1次・2次救命処置
BLS・ALS
BLS・ALS
人は誰にでも「急変」のリスクがある。たとえば、あなたの家族や友人、隣にたまたま居合わせた人が突然倒れた場合、どのように対応したらいいのだろう。一般の方でもできるAED操作と、心臓マッサージ(胸骨圧迫)によるBLS(1次救命処置)を紹介します。
清水徹郎部長
CPR(心肺蘇生法)の重要性は、1970年代から認識されるようになり、現在では新規に自動車や自動二輪車の運転免許を取得する際や、スキューバダイビングのレスキューコースでも必須手技となっています。
CPRには、一般の方でも行えるBLS(1次救命処置)と、救急救命士や医師による気道確保、点滴・薬剤投与といった高度な処置を行うACLS(2次救命処置)があります。
BLSの重要性について、ALS(徳洲会2次救命法)コースのディレクターを務める清水徹郎・高気圧酸素治療部長(南部徳洲会病院/沖縄県)は、次のように話します。
「心肺停止から1分以内にAED(自動体外式除細動器)による電気ショックおよびBLSが施行された場合の社会復帰率は、100%に近いといわれています。タレントの松村邦洋さんがマラソン中に倒れ、AEDと心臓マッサージ(胸骨圧迫)で救命されたのは有名な話ですね」
倒れた人が心肺停止状態の場合、1分経過するごとに7~10%ずつ救命率が低下するといわれています。その場に居合わせた人(バイスタンダー)がAEDを使い、適切な心臓マッサージも行うことが高い救命率につながります。

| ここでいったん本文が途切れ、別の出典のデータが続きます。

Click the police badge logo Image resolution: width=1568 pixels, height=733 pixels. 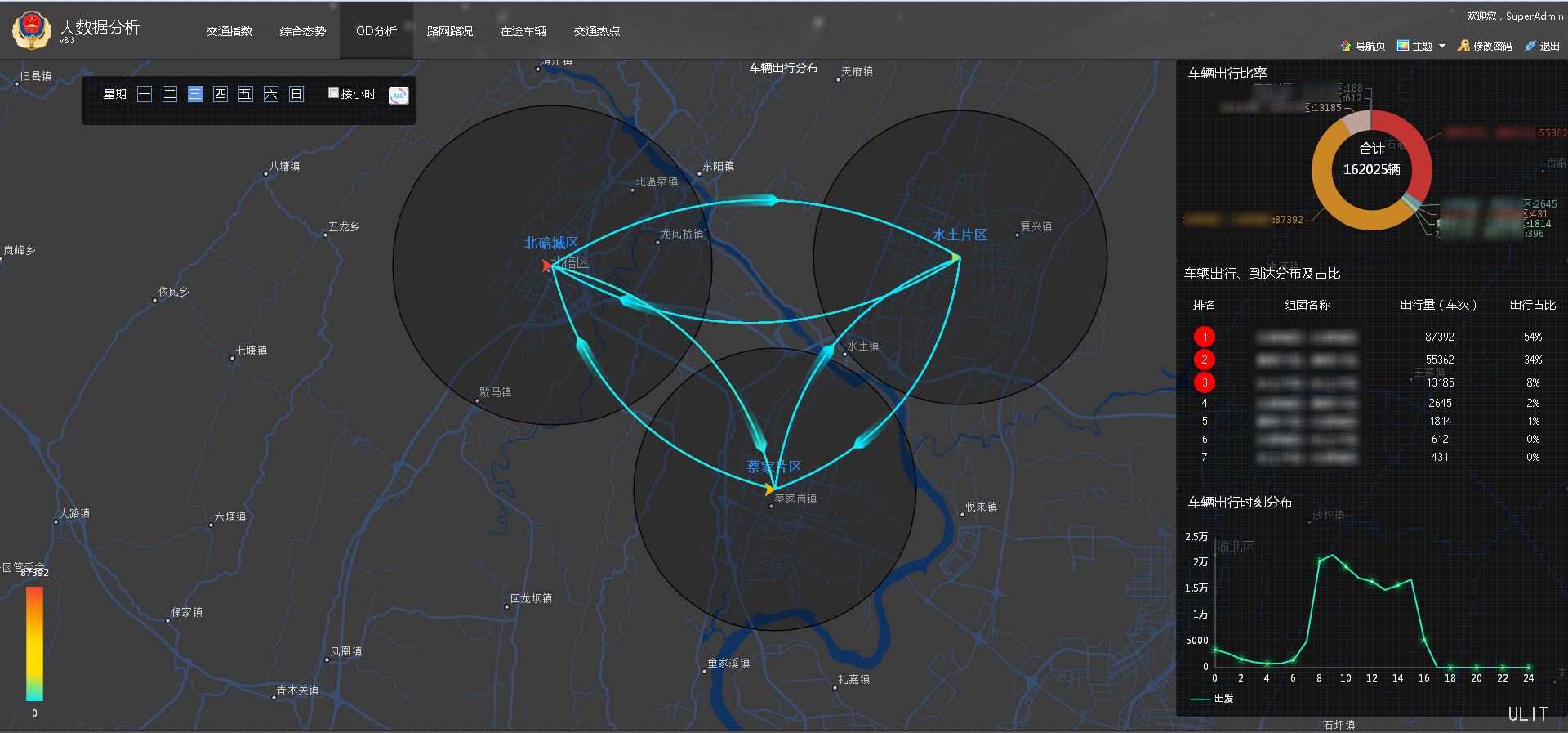pyautogui.click(x=31, y=30)
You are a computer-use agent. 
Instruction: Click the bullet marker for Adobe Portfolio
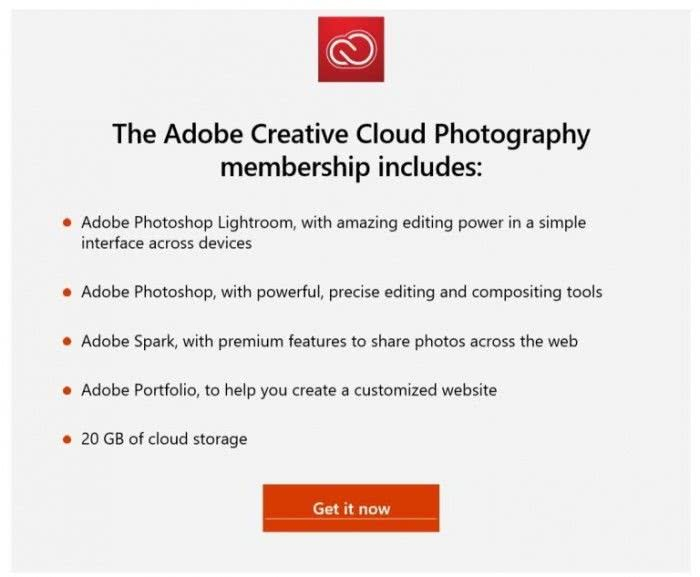pyautogui.click(x=67, y=391)
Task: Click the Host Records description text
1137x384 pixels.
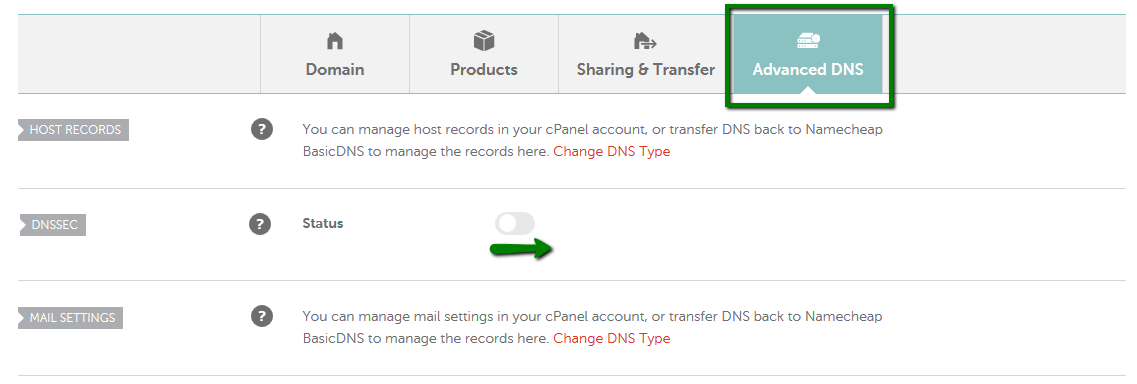Action: point(592,141)

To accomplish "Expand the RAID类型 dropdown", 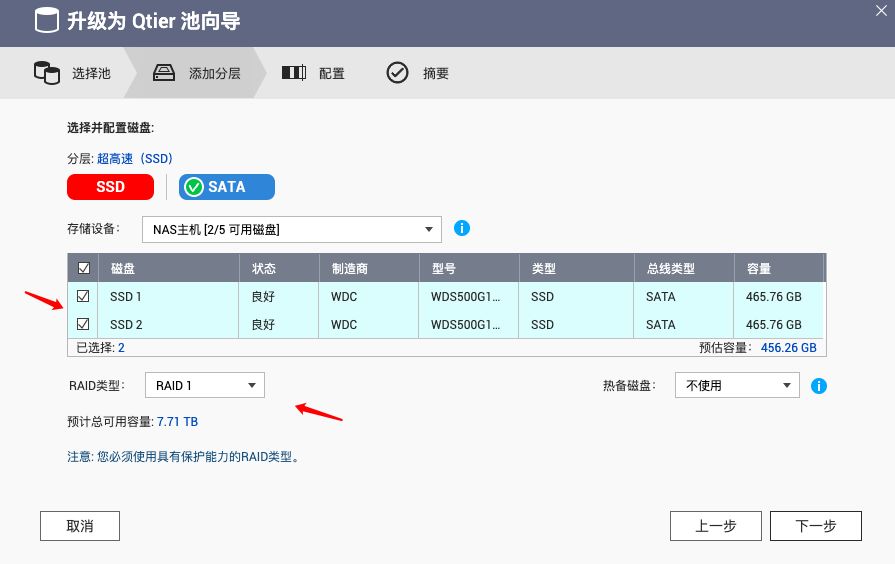I will coord(205,385).
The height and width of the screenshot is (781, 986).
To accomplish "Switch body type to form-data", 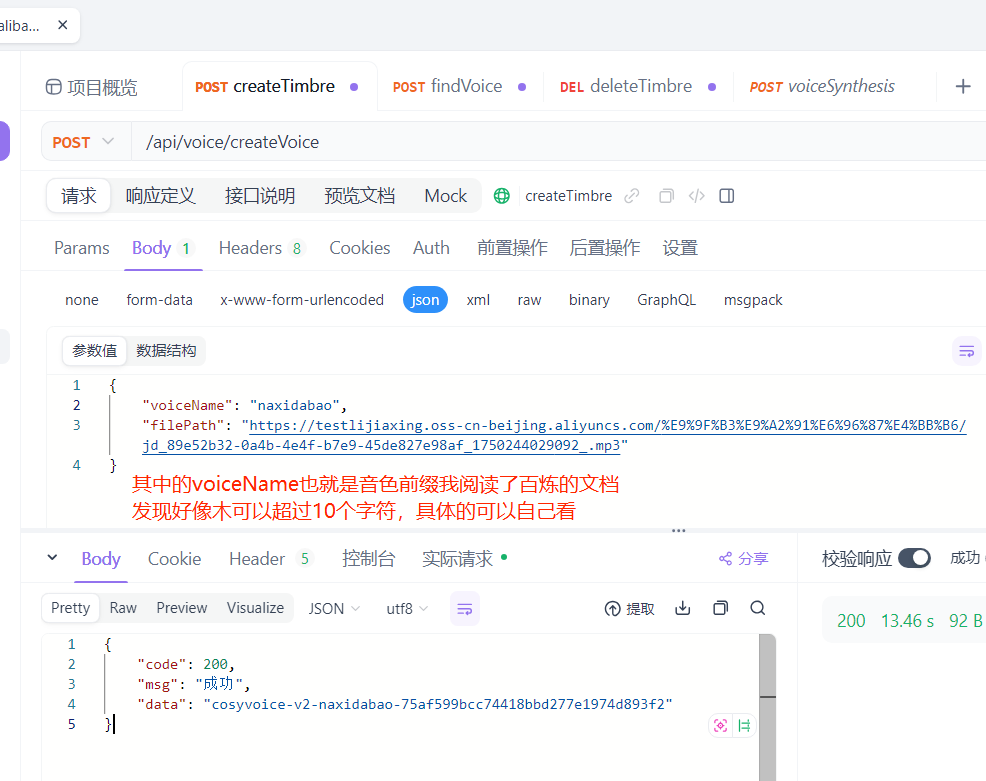I will click(160, 299).
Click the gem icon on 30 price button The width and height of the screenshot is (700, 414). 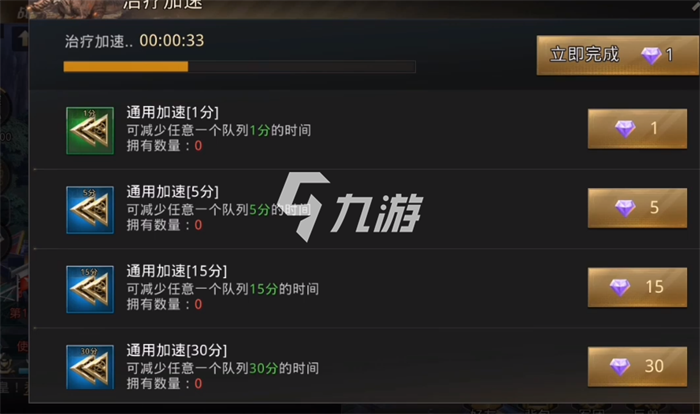click(x=620, y=367)
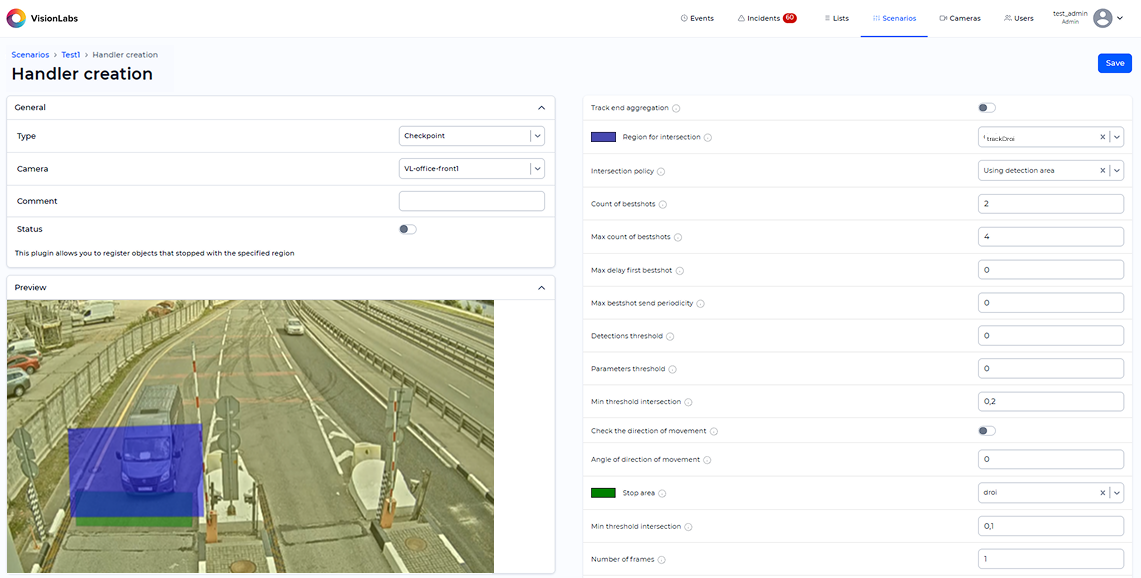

「AEDがこれだけ普及し、救急救命士制度が充実したにもかかわらず、心肺停止になった患者さんの社会復帰率は数%にすぎません。その原因を客観的に分析したところ、救命に最も大切なのは、素早く心蔵マッサージを開始し、なおかつ質の高い(速く、強く、しっかり戻す)圧迫をできるだけ中断することなく行うことが大切だとわかりました。2010年のAHA(アメリカ心臓協会)のガイドラインでは、左記のBLSの流れのようにシンプルに変更され、誰にでも実施できるよう改善されました。
救命処置には、ためらうことなく積極的に取り組んでほしいですね。不安な場合には、一度講習を受けることをおすすめします。地域の消防署などが無料で講習会を実施していることが多いので、お近くの保健所や消防署に問い合わせてみてください」
倒れている人を見つけたら、まず周囲の安全を確認してから近づきます。胸から肩を軽くたたきながら「大丈夫ですか?」と反応を見ます。このとき、患者さんを強く揺さぶるようなことは避けましょう(頸椎に損傷があるかもしれないので)。
反応がなければ、大声で周囲の人に助けを求めます。「誰か来てください。119番に電話して、AEDを持ってきてください!」と呼びかけ、周りの人にも手伝ってもらいましょう。
ただちに胸骨に、肘をしっかり伸ばしながら指ではなく「手のひらのつけ根」を当てます。1分間に100~120回、成人であれば約5cm胸が下がるくらい強く絶え間なく圧迫します。押した後は、圧迫をしっかりと解除することが重要です。
人工呼吸のトレーニングを受けたことがあり自信のある方は、30回の心臓マッサージ(胸骨圧迫)後に2回の人工呼吸を加えてもかまいません。抵抗感のある場合は、心臓マッサージを「中断せずに続ける」ことが重要です。
AEDが到着したら、心臓マッサージを交代してもらいAEDのスイッチを入れます(カバーを開けると、自動的にスイッチが入るタイプのものもあります)。電極のついたパッドを写真のように貼り、AEDの音声ガイドに従います。
この際、ペースメーカーの埋め込み(鎖骨下のこぶのような出っ張り)がないことを確認、埋め込まれている場合は、出っ張りに重ならないように貼ってください。
電気ショックが必要かどうかをAEDが自動的に判定します。ショックが必要であるとアナウンスされたら、周囲の安全(周りの人が患者さんに触れていないこと)を確認して放電スイッチを押します。
放電後、すぐに心臓マッサージを再開します。AEDは2分ごとに心電図を自動的に解析するので、その指示に従います。
蘇生に成功した場合でも、AEDのパッドは救急車が到着するまではがさずにそのままにしておきます。
通常、空港や駅、学校などの公共施設や商業施設、企業など、人が多く集まるところに設置されている(写真)。
開けると自動的に電源が入るものと、手動で電源を入れるものがある。心肺停止状態になった方の胸に電極のついたパッドを貼ると、自動的に心臓の状態を判定し、必要な場合には電気ショックを与えて心臓を正常なリズムに戻す医療機器。
AEDの電源を入れると、その操作方法を音声で指示してくれるため、医療従事者ではない一般市民でもこの医療機器を使って救命することができる。